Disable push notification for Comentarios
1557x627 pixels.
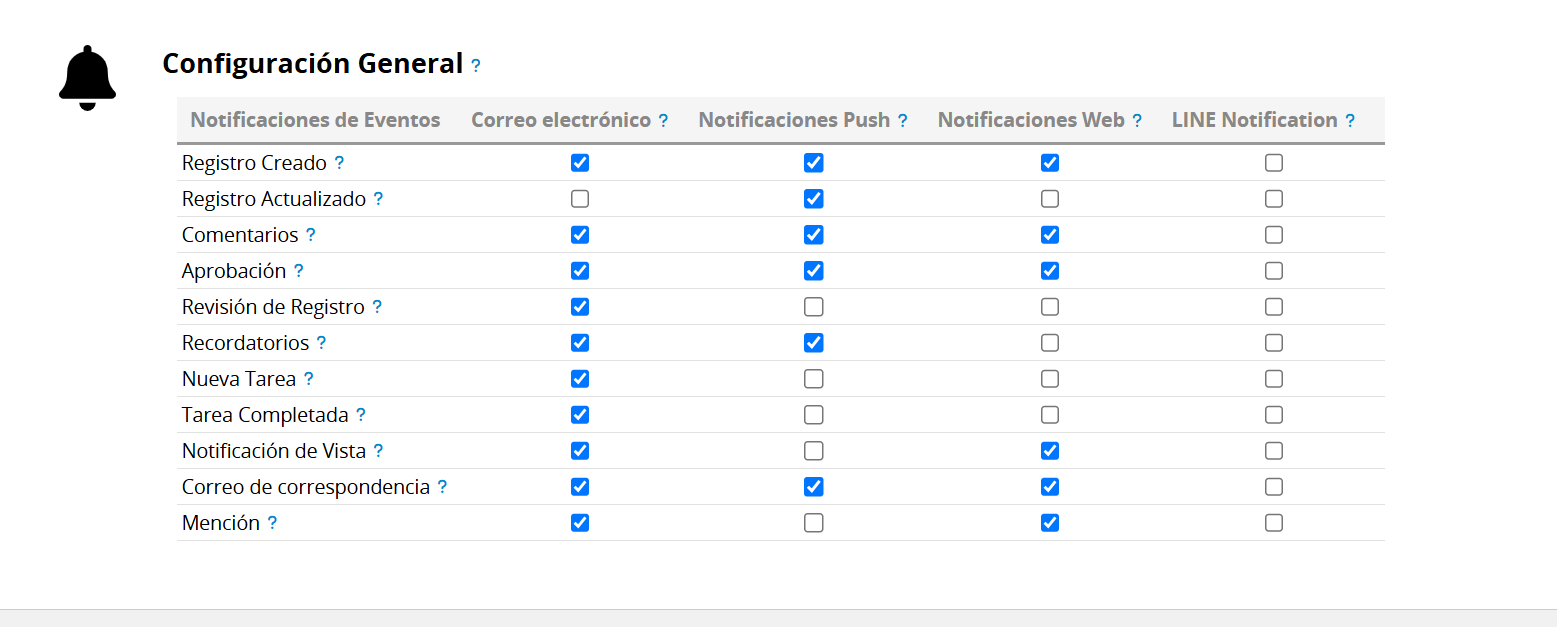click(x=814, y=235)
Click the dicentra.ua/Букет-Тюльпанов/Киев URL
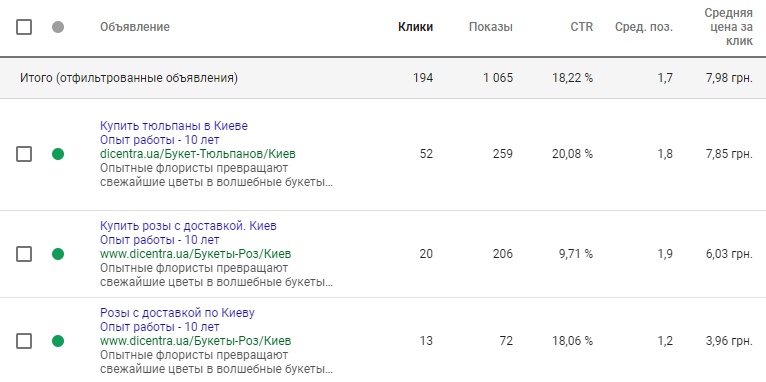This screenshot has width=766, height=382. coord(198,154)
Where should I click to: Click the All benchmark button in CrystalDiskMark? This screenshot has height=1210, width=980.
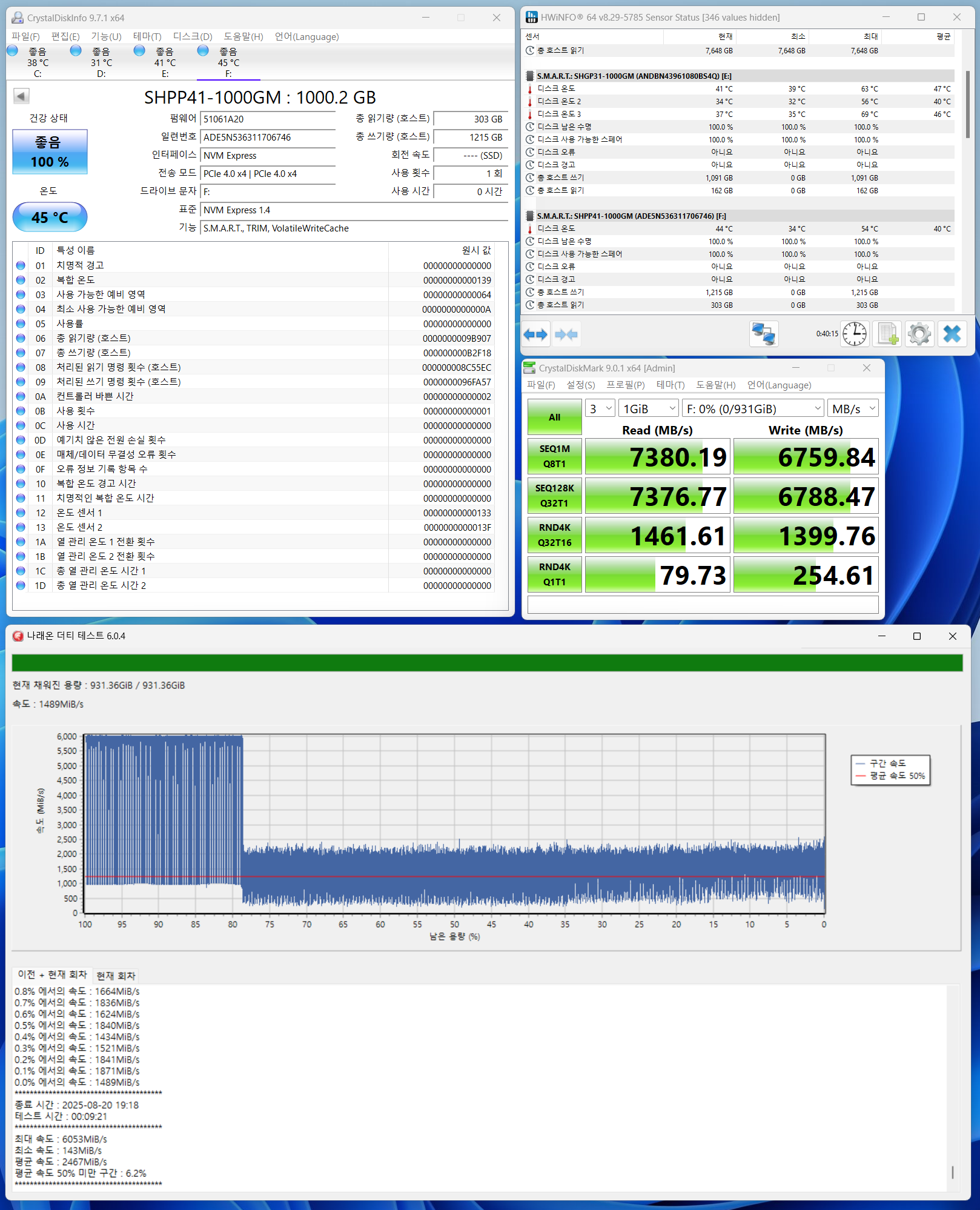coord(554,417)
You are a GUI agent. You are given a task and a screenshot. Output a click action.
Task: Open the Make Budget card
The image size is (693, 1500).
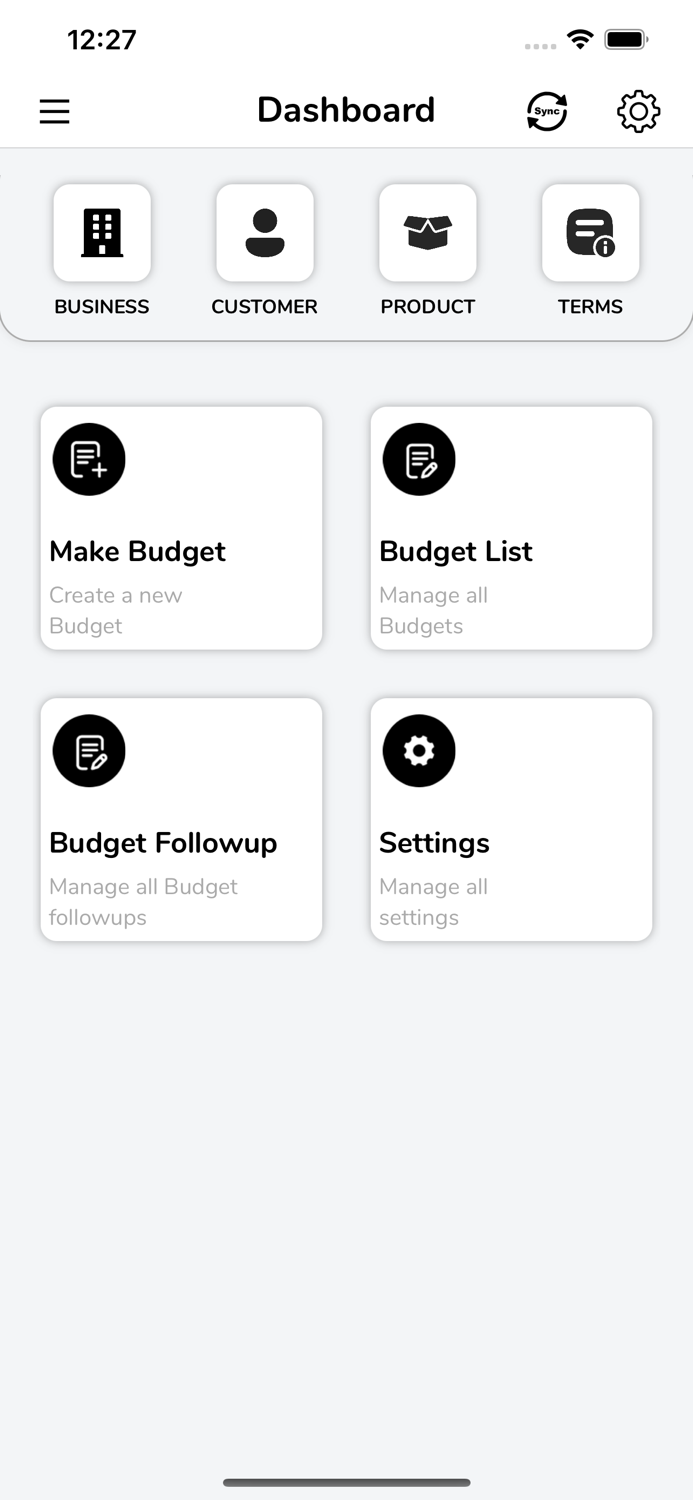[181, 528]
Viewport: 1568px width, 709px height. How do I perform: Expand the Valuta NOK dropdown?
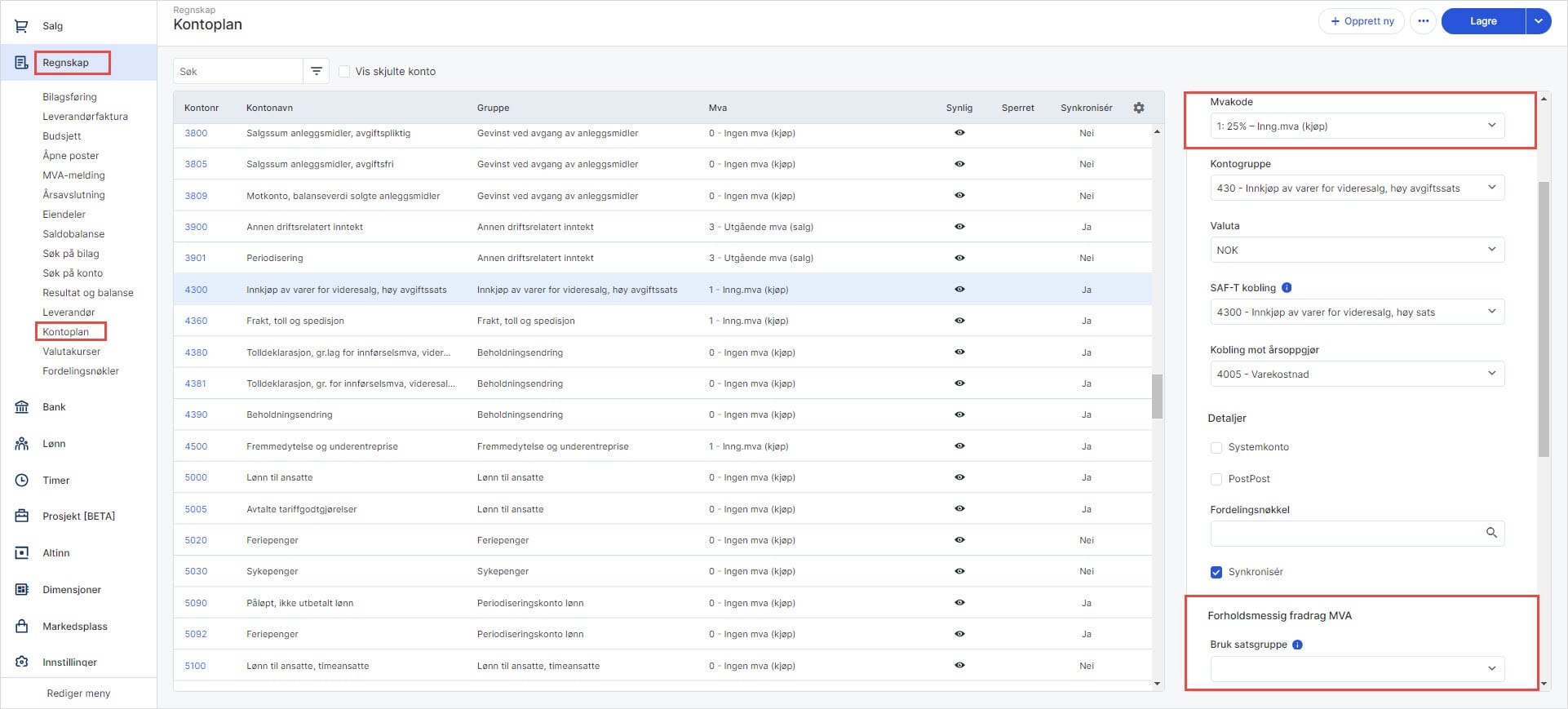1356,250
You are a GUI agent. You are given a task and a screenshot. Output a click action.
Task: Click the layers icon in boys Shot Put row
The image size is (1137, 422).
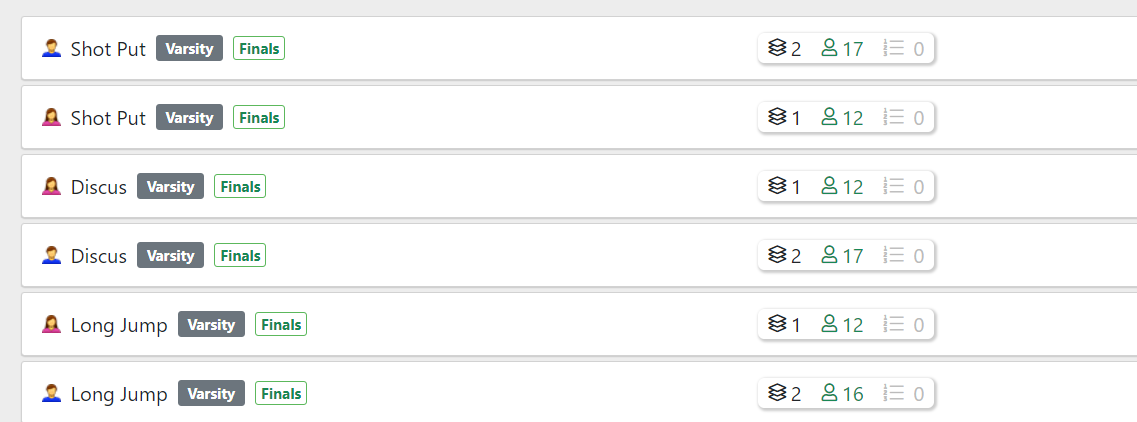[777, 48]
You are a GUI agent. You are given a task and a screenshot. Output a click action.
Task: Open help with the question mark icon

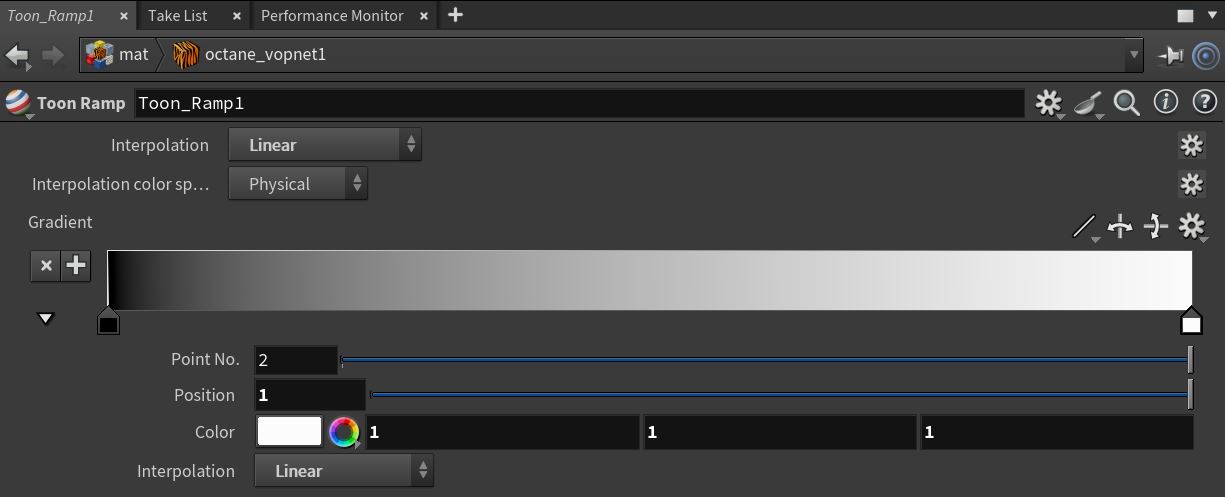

════

BRIEF: Check all the records above and select each line where the string "icon" is found.

YOUR RESPONSE:
Task: Click the layers icon in boys Shot Put row
Task: Open help with the question mark icon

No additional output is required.